Your assignment: The lines to find are those in the entries that hold the word "with"; copy every one of them.

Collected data
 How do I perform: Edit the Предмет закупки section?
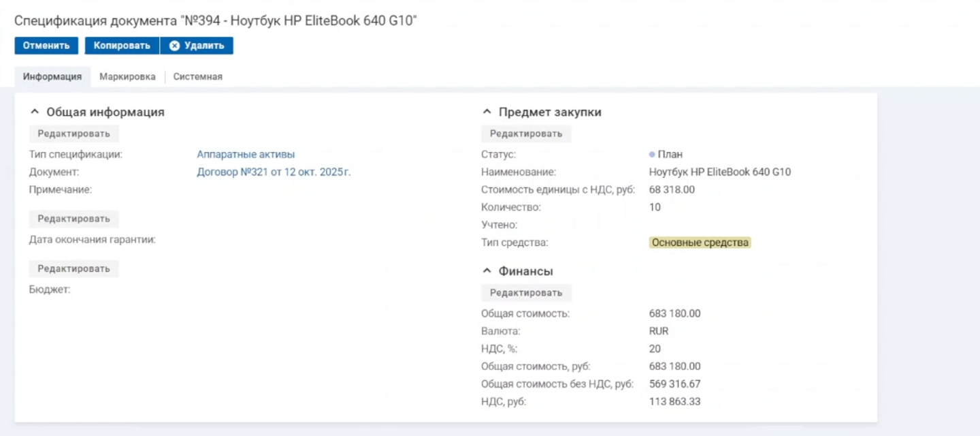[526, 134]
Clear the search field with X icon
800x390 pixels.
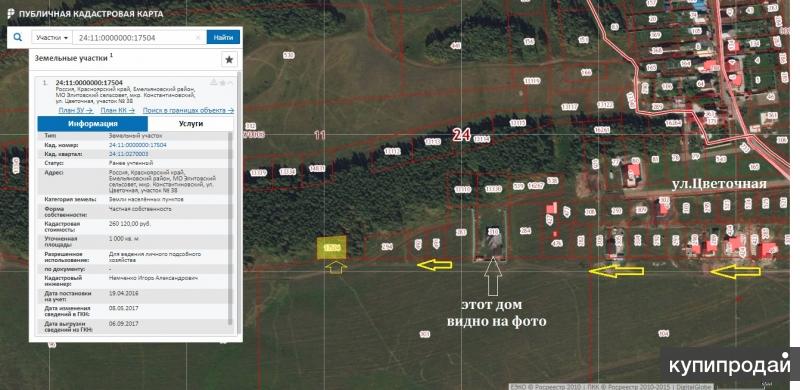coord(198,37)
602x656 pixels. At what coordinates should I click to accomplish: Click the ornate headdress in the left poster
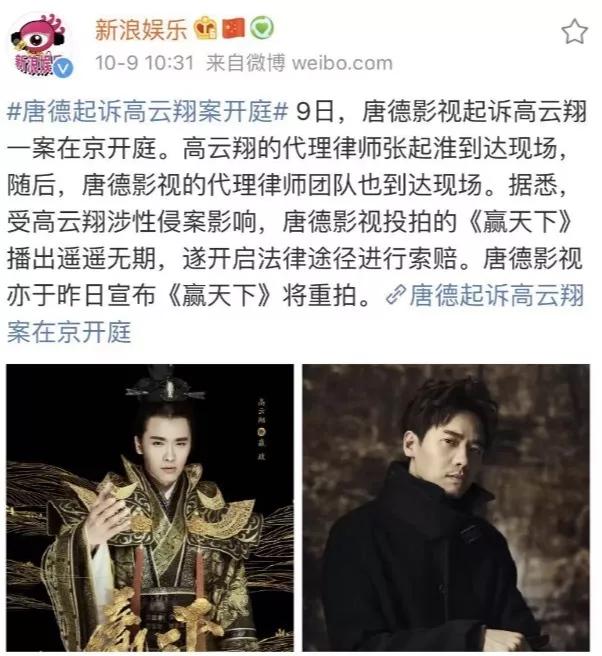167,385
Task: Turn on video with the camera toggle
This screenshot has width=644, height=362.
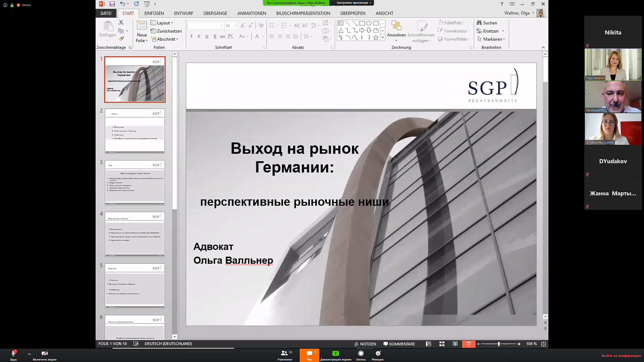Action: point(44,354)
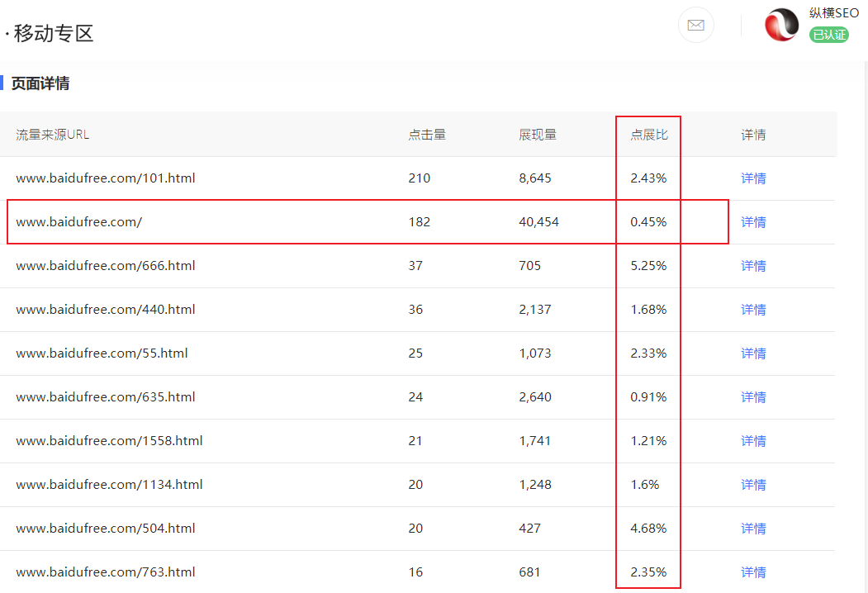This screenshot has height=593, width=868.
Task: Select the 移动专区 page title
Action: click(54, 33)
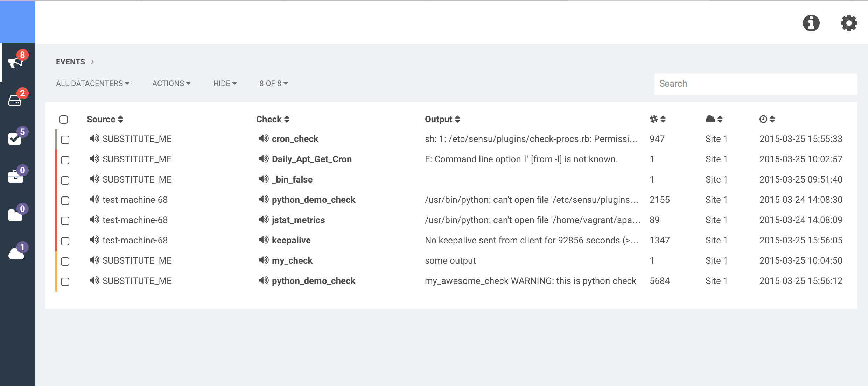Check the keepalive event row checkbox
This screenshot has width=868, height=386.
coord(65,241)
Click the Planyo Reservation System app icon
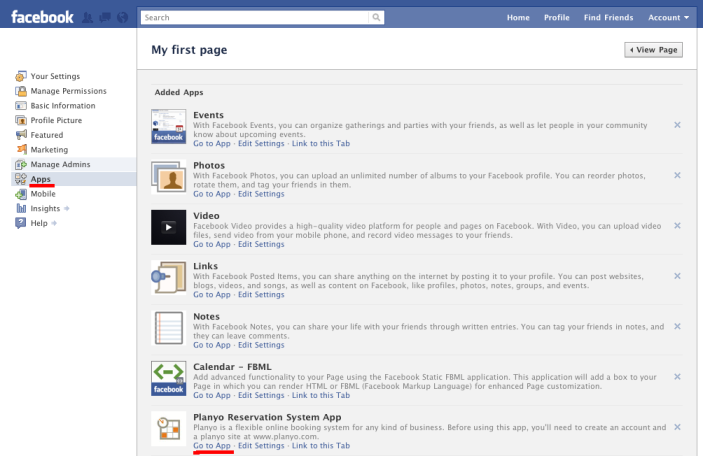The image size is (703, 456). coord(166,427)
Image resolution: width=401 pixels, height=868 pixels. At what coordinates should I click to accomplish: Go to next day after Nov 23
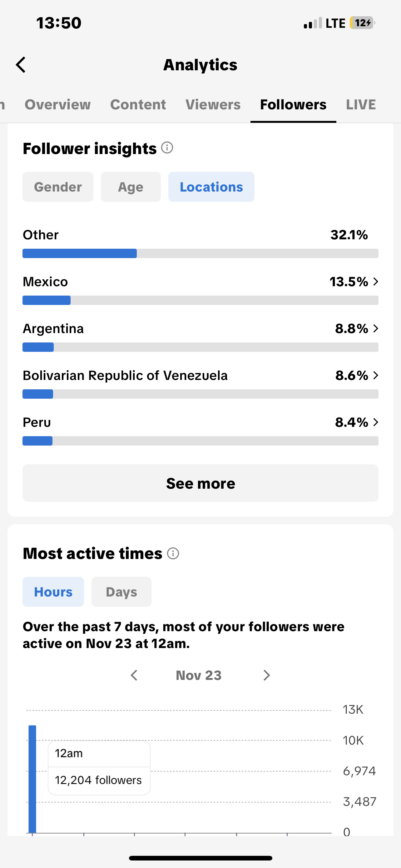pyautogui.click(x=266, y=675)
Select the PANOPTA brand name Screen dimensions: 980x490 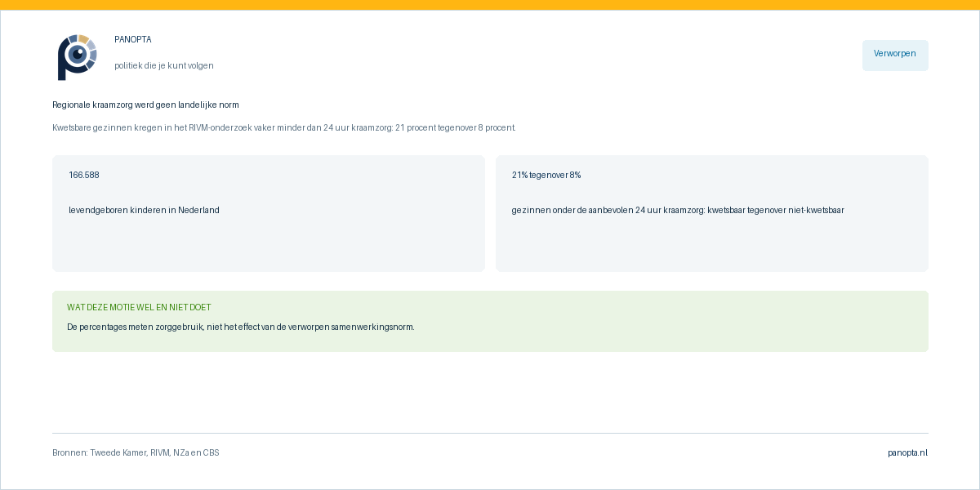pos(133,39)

Worked solution:
Clear the search field with X icon
Task: Turn on video with the camera toggle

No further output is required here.